**Exercise set**
[a] Answer these from the passage on perceptions:
(i) According to the passage, how is a man in a fit of anger actuated compared with one who only thinks of that emotion?
(ii) What does the passage call our thought when we reflect on our past sentiments and affections?
(iii) What does the passage say is not required to mark the distinction between them?
[b] Return word for word the part of the passage on perceptions starting at "We may observe" and ending at "distinction between them.".
===== Extract to read =====
We may observe a like distinction to run through all the other perceptions of the mind. A
man in a fit of anger, is actuated in a very different manner from one who only thinks of
that emotion. If you tell me, that any person is in love, I easily understand your meaning,
and form a just conception of his situation; but never can mistake that conception for the
real disorders and agitations of the passion. When we reflect on our past sentiments and
affections, our thought is a faithful mirror, and copies its objects truly; but the colours
which it employs are faint and dull, in comparison of those in which our original
perceptions were clothed. It requires no nice discernment or metaphysical head to mark
the distinction between them.
===== Extracted material =====
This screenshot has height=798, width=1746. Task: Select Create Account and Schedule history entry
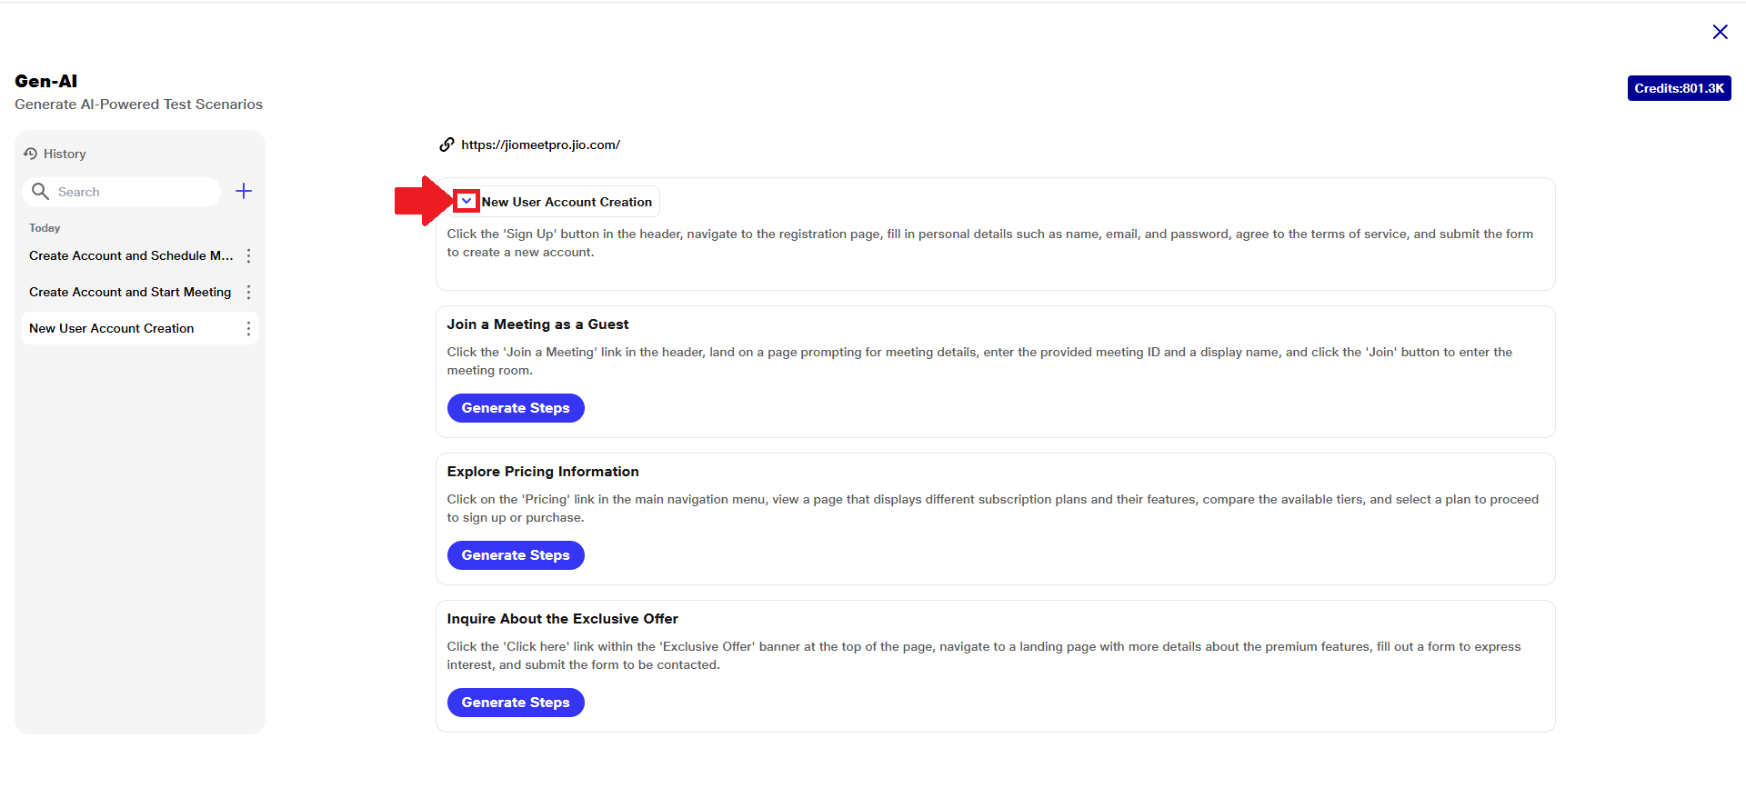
=====
===== Extracted material =====
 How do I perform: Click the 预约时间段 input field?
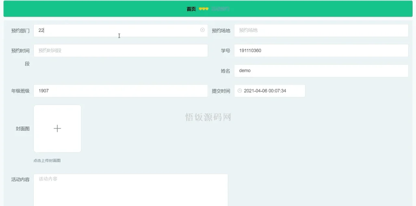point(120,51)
=====
**Final answers**
[a]
(i) In a very different manner.
(ii) A faithful mirror that copies its objects truly.
(iii) No nice discernment or metaphysical head.

[b]
We may observe a like distinction to run through all the other perceptions of the mind. A
man in a fit of anger, is actuated in a very different manner from one who only thinks of
that emotion. If you tell me, that any person is in love, I easily understand your meaning,
and form a just conception of his situation; but never can mistake that conception for the
real disorders and agitations of the passion. When we reflect on our past sentiments and
affections, our thought is a faithful mirror, and copies its objects truly; but the colours
which it employs are faint and dull, in comparison of those in which our original
perceptions were clothed. It requires no nice discernment or metaphysical head to mark
the distinction between them.